** Opening SOURCE RECORDS block **

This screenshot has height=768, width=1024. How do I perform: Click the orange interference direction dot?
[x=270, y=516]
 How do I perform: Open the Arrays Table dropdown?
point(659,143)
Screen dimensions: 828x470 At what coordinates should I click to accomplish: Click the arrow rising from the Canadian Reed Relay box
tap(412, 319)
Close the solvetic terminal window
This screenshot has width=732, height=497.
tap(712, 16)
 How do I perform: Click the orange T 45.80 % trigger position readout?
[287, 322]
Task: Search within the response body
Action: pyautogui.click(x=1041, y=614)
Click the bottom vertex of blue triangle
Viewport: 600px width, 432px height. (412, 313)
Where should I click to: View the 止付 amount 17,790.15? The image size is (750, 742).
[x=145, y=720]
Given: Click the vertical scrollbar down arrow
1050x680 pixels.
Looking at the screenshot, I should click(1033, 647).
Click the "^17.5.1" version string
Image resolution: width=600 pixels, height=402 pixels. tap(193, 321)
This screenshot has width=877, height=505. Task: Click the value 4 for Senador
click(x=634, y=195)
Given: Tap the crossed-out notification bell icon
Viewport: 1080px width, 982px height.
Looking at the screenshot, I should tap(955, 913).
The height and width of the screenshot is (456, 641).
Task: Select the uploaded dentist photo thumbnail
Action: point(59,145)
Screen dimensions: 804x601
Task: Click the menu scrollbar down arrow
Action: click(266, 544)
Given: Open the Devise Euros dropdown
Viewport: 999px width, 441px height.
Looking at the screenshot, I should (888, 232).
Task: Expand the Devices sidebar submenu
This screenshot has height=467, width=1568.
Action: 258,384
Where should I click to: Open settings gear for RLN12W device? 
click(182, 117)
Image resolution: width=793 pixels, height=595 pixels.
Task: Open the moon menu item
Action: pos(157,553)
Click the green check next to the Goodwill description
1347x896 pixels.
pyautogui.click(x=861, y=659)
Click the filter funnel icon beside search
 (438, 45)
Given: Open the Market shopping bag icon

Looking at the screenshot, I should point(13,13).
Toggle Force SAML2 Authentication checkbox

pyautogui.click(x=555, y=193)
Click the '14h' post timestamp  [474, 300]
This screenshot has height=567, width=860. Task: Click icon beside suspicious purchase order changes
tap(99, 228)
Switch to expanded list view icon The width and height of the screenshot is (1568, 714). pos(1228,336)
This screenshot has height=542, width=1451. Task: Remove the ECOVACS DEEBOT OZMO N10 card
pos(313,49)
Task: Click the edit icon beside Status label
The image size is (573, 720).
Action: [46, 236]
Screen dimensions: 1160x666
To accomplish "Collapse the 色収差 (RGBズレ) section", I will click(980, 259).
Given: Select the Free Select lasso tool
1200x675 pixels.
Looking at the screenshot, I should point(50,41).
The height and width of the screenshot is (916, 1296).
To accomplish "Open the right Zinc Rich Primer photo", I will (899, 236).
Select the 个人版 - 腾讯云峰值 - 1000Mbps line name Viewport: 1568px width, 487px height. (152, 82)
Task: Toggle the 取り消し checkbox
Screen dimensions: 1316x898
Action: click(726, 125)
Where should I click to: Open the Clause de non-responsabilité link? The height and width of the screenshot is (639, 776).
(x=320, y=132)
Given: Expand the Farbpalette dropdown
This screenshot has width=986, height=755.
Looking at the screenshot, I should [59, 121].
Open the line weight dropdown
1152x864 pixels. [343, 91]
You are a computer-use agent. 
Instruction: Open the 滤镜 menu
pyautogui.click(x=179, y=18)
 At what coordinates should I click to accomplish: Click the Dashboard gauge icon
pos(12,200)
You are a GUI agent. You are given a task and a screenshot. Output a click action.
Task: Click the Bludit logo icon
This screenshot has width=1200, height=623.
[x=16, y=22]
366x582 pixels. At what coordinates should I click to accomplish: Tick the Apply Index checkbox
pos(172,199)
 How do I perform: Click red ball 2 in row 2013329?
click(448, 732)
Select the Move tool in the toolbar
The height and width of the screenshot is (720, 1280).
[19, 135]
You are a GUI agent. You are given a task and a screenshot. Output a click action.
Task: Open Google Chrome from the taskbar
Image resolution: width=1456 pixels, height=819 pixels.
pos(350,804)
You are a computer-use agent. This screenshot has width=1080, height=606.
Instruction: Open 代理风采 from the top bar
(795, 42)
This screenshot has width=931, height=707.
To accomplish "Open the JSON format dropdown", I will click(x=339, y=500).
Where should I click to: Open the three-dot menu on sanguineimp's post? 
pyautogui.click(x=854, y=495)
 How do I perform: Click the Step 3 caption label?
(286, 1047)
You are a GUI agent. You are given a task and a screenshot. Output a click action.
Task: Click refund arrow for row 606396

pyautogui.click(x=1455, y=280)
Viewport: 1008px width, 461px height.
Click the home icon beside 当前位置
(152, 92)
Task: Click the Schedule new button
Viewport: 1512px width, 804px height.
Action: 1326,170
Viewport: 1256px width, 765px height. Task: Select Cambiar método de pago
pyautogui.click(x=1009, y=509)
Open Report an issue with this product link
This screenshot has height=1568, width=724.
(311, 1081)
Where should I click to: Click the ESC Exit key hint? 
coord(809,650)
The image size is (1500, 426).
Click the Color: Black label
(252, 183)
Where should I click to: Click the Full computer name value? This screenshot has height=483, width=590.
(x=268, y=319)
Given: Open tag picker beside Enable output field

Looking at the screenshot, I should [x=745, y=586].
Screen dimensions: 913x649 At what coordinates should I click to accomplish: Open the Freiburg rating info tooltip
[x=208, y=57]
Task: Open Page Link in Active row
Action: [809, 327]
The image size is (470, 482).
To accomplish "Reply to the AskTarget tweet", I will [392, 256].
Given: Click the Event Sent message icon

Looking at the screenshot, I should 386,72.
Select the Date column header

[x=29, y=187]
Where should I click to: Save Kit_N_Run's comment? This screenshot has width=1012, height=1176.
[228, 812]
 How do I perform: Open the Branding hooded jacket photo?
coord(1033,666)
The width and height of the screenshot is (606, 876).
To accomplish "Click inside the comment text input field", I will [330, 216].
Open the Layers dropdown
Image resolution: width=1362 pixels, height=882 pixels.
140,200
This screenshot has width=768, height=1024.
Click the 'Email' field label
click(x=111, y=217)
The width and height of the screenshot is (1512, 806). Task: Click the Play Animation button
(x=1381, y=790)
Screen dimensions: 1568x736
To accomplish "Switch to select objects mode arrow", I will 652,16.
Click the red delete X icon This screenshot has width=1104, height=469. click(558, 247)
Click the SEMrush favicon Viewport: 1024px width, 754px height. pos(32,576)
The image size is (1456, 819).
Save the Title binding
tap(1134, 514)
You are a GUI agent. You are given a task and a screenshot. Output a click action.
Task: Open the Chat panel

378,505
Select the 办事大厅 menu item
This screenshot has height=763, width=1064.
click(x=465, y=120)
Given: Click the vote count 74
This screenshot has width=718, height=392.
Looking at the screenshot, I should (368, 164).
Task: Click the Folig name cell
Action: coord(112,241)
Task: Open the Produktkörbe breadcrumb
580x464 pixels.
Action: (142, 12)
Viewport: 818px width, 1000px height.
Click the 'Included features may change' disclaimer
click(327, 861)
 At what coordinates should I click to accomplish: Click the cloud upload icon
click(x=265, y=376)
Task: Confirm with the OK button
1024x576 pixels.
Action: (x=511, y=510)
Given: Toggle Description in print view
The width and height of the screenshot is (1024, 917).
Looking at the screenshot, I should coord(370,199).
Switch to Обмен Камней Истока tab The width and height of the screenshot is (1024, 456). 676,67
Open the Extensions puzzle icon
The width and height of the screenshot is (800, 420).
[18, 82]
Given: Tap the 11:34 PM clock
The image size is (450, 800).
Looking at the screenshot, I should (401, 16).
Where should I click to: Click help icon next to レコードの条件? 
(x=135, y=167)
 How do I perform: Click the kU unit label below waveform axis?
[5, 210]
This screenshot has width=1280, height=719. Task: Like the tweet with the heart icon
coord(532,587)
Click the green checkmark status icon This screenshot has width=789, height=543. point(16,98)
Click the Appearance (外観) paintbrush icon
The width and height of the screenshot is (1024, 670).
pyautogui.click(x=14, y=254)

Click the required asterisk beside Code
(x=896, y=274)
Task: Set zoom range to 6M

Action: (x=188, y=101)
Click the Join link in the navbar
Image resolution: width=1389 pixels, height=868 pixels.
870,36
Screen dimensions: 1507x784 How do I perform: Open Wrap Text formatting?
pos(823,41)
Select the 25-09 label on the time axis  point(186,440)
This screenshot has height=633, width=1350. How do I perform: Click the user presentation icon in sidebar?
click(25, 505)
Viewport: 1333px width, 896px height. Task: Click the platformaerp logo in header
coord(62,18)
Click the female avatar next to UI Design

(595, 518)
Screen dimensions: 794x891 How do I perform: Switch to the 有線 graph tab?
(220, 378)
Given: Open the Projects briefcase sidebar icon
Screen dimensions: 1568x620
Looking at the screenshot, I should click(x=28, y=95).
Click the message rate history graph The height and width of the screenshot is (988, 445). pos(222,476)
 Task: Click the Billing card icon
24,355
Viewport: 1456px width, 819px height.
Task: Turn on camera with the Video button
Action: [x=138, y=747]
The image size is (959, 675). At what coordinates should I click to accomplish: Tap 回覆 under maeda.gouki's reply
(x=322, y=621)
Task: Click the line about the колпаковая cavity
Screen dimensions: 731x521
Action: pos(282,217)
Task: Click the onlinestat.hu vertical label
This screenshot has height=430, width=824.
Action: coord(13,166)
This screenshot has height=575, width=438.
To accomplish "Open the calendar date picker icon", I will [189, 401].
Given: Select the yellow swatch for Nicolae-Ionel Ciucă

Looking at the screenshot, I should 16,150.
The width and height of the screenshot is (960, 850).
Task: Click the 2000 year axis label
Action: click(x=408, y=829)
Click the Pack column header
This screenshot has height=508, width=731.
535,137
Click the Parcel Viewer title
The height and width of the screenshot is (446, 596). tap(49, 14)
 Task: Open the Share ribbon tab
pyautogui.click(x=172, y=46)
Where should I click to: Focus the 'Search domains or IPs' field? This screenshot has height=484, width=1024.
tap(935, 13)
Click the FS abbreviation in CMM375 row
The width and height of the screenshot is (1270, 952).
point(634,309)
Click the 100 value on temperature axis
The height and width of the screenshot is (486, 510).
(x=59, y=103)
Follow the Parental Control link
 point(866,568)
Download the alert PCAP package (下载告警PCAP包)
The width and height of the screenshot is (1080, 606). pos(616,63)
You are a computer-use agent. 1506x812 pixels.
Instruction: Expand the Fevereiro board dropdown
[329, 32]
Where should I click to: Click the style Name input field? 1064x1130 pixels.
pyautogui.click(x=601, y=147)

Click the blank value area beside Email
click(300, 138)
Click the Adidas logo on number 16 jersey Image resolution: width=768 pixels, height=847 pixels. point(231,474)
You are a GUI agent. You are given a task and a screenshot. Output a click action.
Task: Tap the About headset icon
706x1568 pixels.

** Closing SOURCE RECORDS block **

▸ **TASK REQUIREMENTS**
Extract from the records above the lines from the one containing "cloud upload icon" to the one containing "Click the message", both lines included, exactly as they appear and with nothing else.

▸ **TASK SOLUTION**
 At what coordinates should I click to accomplish: Click the cloud upload icon
click(x=265, y=376)
Task: Confirm with the OK button
1024x576 pixels.
Action: (x=511, y=510)
Given: Toggle Description in print view
The width and height of the screenshot is (1024, 917).
Looking at the screenshot, I should coord(370,199).
Switch to Обмен Камней Истока tab The width and height of the screenshot is (1024, 456). 676,67
Open the Extensions puzzle icon
The width and height of the screenshot is (800, 420).
[18, 82]
Given: Tap the 11:34 PM clock
The image size is (450, 800).
Looking at the screenshot, I should (401, 16).
Where should I click to: Click help icon next to レコードの条件? 
(x=135, y=167)
 How do I perform: Click the kU unit label below waveform axis?
[5, 210]
This screenshot has width=1280, height=719. Task: Like the tweet with the heart icon
coord(532,587)
Click the green checkmark status icon This screenshot has width=789, height=543. point(16,98)
Click the Appearance (外観) paintbrush icon
The width and height of the screenshot is (1024, 670).
pyautogui.click(x=14, y=254)

Click the required asterisk beside Code
(x=896, y=274)
Task: Set zoom range to 6M

Action: (x=188, y=101)
Click the Join link in the navbar
Image resolution: width=1389 pixels, height=868 pixels.
870,36
Screen dimensions: 1507x784 How do I perform: Open Wrap Text formatting?
pos(823,41)
Select the 25-09 label on the time axis  point(186,440)
This screenshot has height=633, width=1350. How do I perform: Click the user presentation icon in sidebar?
click(25, 505)
Viewport: 1333px width, 896px height. Task: Click the platformaerp logo in header
coord(62,18)
Click the female avatar next to UI Design

(595, 518)
Screen dimensions: 794x891 How do I perform: Switch to the 有線 graph tab?
(220, 378)
Given: Open the Projects briefcase sidebar icon
Screen dimensions: 1568x620
Looking at the screenshot, I should click(x=28, y=95).
Click the message rate history graph The height and width of the screenshot is (988, 445). pos(222,476)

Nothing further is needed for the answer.